Go to Environment > Assets & Groups > Assets.
Select the asset for which you want to enable plugins.
Click the magnifying glass icon ().
Click the Plugins tab.
Click Edit Plugins.
Select a vendor, a model, and a version of the plugin you want to enable.
If you want to add another plugin, select another plugin in the same way as before and click Add Plugin; otherwise, click Save.
Enabled plugins now appear in the plugin display for the current asset:
The Receiving Data value turns green when the Source, Destination, or Device IP field of an event matches the IP address of the asset.
Repeat the procedure for each discovered asset.
Note: Incoming syslog messages for each asset are saved on the Sheriff CSM Deputy in individual /var/log/sheriff/devices/<asset_IP_address>
folders, one folder per asset IP address.
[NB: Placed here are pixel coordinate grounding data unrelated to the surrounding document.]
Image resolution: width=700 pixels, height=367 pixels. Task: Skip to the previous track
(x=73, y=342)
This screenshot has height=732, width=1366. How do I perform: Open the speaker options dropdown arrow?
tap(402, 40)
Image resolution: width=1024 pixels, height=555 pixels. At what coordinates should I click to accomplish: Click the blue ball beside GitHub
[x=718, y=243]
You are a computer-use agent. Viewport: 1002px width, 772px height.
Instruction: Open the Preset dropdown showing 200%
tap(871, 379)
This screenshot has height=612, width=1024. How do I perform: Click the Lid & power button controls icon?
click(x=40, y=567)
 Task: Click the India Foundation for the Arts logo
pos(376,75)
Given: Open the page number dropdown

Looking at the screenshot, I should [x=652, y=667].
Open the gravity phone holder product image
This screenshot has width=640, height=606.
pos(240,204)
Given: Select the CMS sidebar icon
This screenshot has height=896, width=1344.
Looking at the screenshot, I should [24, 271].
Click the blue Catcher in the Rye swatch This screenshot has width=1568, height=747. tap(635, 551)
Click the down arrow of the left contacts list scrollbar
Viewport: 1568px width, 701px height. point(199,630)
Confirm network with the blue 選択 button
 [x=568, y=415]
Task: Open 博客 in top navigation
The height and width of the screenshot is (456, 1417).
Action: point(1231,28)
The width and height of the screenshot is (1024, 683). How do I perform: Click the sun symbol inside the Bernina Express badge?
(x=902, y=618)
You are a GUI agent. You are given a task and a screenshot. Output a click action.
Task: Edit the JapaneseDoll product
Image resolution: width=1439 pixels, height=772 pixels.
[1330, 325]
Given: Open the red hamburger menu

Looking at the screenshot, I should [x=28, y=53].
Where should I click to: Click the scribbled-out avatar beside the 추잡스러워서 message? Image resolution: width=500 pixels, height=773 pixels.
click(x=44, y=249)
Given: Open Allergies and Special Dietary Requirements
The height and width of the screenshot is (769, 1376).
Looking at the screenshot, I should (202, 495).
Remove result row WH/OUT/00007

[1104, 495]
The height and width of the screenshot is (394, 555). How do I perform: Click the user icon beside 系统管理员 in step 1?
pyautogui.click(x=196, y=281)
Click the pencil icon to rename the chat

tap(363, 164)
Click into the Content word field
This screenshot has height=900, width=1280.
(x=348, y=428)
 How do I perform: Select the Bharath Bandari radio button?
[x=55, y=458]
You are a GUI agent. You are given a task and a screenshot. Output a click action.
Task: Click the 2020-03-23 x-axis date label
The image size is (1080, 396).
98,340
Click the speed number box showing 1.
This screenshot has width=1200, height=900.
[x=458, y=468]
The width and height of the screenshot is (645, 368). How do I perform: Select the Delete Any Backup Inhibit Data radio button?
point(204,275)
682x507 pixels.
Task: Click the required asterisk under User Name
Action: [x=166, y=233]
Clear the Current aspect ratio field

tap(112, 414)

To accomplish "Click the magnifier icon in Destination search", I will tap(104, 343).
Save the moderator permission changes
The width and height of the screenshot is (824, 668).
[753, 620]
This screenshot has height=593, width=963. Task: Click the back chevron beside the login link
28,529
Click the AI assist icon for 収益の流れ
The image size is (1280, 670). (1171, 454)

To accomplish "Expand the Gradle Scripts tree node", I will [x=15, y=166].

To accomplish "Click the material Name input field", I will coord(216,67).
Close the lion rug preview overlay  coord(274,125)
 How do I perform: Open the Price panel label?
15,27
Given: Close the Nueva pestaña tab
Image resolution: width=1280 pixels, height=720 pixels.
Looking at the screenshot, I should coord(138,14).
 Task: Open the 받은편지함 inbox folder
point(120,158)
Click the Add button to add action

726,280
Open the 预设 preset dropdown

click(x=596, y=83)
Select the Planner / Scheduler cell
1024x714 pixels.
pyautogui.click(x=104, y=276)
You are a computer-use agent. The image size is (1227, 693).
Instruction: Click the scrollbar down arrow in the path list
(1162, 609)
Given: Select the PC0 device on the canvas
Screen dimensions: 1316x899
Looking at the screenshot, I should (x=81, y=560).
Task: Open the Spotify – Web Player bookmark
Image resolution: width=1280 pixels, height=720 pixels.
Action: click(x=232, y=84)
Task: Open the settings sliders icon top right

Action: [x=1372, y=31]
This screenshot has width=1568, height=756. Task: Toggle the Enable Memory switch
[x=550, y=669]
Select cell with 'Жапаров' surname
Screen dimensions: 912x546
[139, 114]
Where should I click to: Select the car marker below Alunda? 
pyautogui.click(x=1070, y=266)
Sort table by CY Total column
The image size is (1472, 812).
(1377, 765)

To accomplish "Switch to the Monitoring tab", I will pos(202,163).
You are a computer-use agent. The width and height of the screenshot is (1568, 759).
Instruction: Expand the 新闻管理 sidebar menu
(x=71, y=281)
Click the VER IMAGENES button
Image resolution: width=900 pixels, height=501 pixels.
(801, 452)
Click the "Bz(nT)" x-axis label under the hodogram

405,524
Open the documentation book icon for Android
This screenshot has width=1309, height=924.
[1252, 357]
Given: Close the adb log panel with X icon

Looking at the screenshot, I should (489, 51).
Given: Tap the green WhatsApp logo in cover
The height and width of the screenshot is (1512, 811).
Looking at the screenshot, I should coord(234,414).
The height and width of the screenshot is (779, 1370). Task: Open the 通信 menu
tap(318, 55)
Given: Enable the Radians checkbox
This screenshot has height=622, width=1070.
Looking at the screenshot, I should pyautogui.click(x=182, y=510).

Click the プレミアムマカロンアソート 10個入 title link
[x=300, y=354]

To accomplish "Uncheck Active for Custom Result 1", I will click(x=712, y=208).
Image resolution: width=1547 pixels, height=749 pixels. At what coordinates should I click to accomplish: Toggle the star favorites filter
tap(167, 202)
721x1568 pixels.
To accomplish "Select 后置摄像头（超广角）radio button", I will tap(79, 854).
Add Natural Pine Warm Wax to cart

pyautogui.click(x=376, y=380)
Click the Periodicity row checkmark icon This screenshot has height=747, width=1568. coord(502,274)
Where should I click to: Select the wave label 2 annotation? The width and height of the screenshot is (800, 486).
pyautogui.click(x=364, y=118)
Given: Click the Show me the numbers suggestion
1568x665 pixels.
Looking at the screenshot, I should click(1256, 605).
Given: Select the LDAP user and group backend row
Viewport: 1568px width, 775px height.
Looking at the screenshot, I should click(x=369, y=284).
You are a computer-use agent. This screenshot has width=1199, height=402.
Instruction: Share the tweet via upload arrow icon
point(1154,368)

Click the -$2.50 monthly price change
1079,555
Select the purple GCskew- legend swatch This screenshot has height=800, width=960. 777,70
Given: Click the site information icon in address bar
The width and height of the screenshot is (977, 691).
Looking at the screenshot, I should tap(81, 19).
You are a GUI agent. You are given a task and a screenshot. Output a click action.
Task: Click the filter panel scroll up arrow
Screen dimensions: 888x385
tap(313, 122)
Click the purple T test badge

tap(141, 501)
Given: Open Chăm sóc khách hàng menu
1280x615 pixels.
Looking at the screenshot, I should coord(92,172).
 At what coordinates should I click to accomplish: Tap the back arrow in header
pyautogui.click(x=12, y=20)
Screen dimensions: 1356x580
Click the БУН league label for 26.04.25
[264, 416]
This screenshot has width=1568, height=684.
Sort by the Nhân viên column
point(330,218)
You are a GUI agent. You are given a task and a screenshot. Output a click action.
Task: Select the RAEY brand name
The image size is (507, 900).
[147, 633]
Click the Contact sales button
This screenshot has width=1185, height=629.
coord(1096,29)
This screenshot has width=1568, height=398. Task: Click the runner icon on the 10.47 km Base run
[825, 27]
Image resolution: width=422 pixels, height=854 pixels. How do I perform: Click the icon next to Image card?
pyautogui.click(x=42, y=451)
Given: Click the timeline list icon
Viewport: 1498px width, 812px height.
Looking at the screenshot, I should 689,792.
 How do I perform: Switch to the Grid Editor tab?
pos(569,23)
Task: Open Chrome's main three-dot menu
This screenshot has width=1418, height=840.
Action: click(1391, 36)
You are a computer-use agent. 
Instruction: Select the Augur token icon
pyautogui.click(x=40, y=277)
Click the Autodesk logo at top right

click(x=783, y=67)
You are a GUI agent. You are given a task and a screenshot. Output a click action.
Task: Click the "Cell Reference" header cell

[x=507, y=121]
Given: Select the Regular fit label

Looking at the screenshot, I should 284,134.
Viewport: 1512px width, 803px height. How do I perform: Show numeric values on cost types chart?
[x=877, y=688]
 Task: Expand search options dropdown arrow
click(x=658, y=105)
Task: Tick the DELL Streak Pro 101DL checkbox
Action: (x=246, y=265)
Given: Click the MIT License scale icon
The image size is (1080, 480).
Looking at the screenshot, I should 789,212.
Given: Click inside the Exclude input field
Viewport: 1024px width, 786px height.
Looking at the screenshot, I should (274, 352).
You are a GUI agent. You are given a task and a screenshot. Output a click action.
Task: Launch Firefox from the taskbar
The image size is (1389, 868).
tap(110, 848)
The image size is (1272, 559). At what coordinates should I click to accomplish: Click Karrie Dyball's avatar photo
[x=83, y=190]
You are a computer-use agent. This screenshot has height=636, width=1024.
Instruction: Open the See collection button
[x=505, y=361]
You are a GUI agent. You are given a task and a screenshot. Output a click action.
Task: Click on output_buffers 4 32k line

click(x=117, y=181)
Select the correct Vendor, Model, and Version number corresponding to the data that you want to collect from that asset.
All three fields are required. The Version field defaults to ‘-‘ if no other selection is available. The Add Plugin button is enabled.
If you want to enable another plugin for the same asset, click Add Plugin.
Another row is added for you to select the Vendor, Model, and Version number for a different plugin.
Repeat step 1 and 2 for each plugin you want to enable. You can enable up to 10 plugins per asset.
To enable the selected plugins, click Enable.
The Log Management Confirmation page, shown in the following illustration, displays the plugins that you enabled. The Receiving Data value turns green when the Source, Destination, or Device IP field of an event matches the IP address of the asset. Gray means that no data is being received.
To learn how to configure your assets to send data to Sheriff CSM, click Instructions to forward logs.
After you have enabled plugins for your assets, click Next at the bottom-right corner to proceed.